Opinion
No. 12617.
January 27, 1954. Rehearing Denied March 3, 1954.
Appeal from the 107th District Court, Cameron County, Arthur A. Klein, J.
Kelley, Looney, McLean Littleton, Jackson Littleton, Sidney Farr, Sid L. Hardin, Edinburg, for appellants.
Strickland, Wilkins, Hall Mills, Mission, for appellee.
This suit was instituted in the District Court of Cameron County by Ervin Richter against Roland G. Treon, d/b/a Doc Treon Produce Company, hereinafter referred to as Treon, seeking damages under the Agricultural Protective Act, Art. 1287-1, Vernon's Ann.Civ.Stats., for Treon's alleged breach of a contract to purchase a fortyacre field of corn belonging to Richter. Judgment was also sought against Hartford Accident and Indemnity Company, hereinafter referred to as Hartford, as surety upon Treon's bond given in compliance with the Agricultural Protective Act.
Under the favorable findings of the jury, judgment was rendered in Richter's favor in the sum of $1,552.25, with interest, and both Treon and Hartford have prosecuted this appeal.
Appellants, by their first four points, present the contention that neither is liable because the contract called for a cash transaction and was not in writing. We overrule these contentions. The purpose of the Agricultural Protective Act is to protect fruit and vegetable growers from buyers who are dishonest or financially irresponsible. Eby v. U.S. Fidelity Guaranty Co., Tex.Civ.App., 225 S.W.2d 457. The record here fails to show that this contract was to be a cash transaction, and herefore the dealer had thirty days after delivery within which to pay for the corn, and this was the kind of a transaction which the act was intended to cover. The act, in effect, makes it the duty of the dealer to reduce the contract to writing and furnish the seller a copy. Art. 1287-1, §§ 6 and 7(b). Treon, or his agent, cannot fail to do that which the act requires of him and then plead his own neglect or failure as a reason for escaping liability, nor can his surety escape liability for such neglect or failure.
The contract was entered into on May 24, 1950, and the harvesting was not to begin until May 26, 1950, and it was understood that the field would have to be gone over two or more different times to get all the corn. When the contract was made, constructive possession of the corn was given to Treon and there is nothing to indicate any payment was to be made until after the harvest was completed. Under such circumstances Treon had thirty days after he had harvested the corn to make payment and the contract did not call for a cash transaction.

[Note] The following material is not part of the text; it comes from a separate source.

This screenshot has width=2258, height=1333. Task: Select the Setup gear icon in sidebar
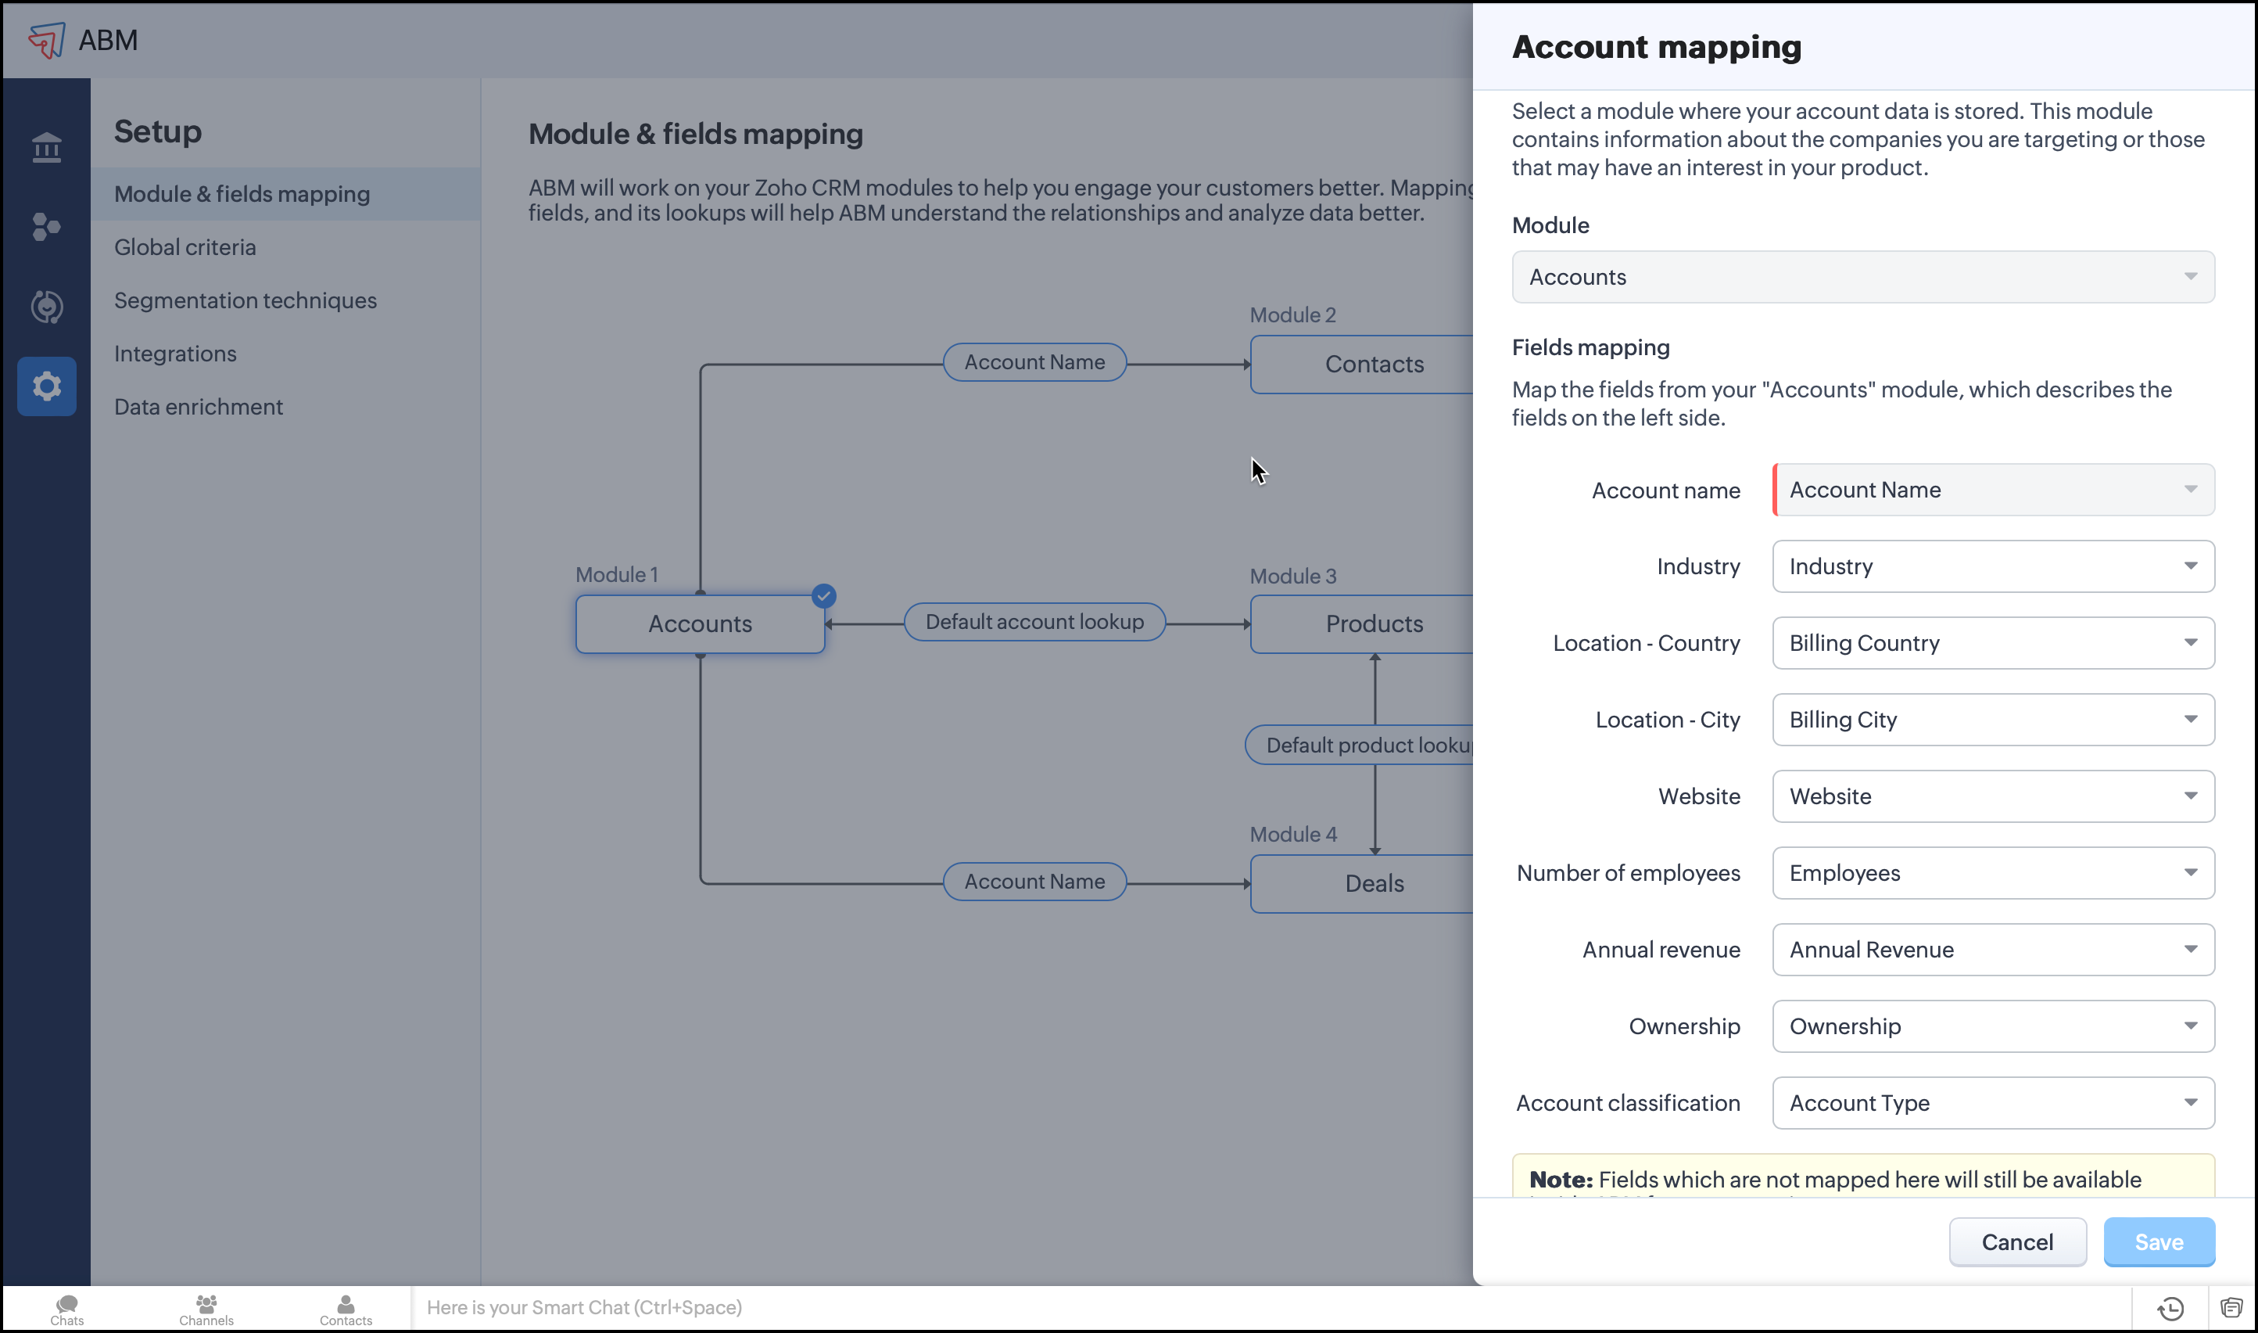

The contract was made by one Mulliere, acting as agent for Treon, and the evidence shows conclusively that Mulliere was the agent of Treon. There was no question of agency to be submitted to the jury and the court properly found that Mulliere was Treon's agent as a matter of law.
The court also properly allowed interest at the rate of 6% from May 26, 1950, as a matter of law. Ewing v. Wn. L. Foley, 115 Tex. 222, 280 S.W. 499, 44 A.L.R. 627; Settegast v. Timmins, Tex.Civ.App., 6 S.W.2d 425; Watkins v. Junker, 90 Tex. 584, 40 S.W. 11; Routon v. Phillips, Tex.Civ.App., 246 S.W.2d 223.
Accordingly, the judgment is affirmed.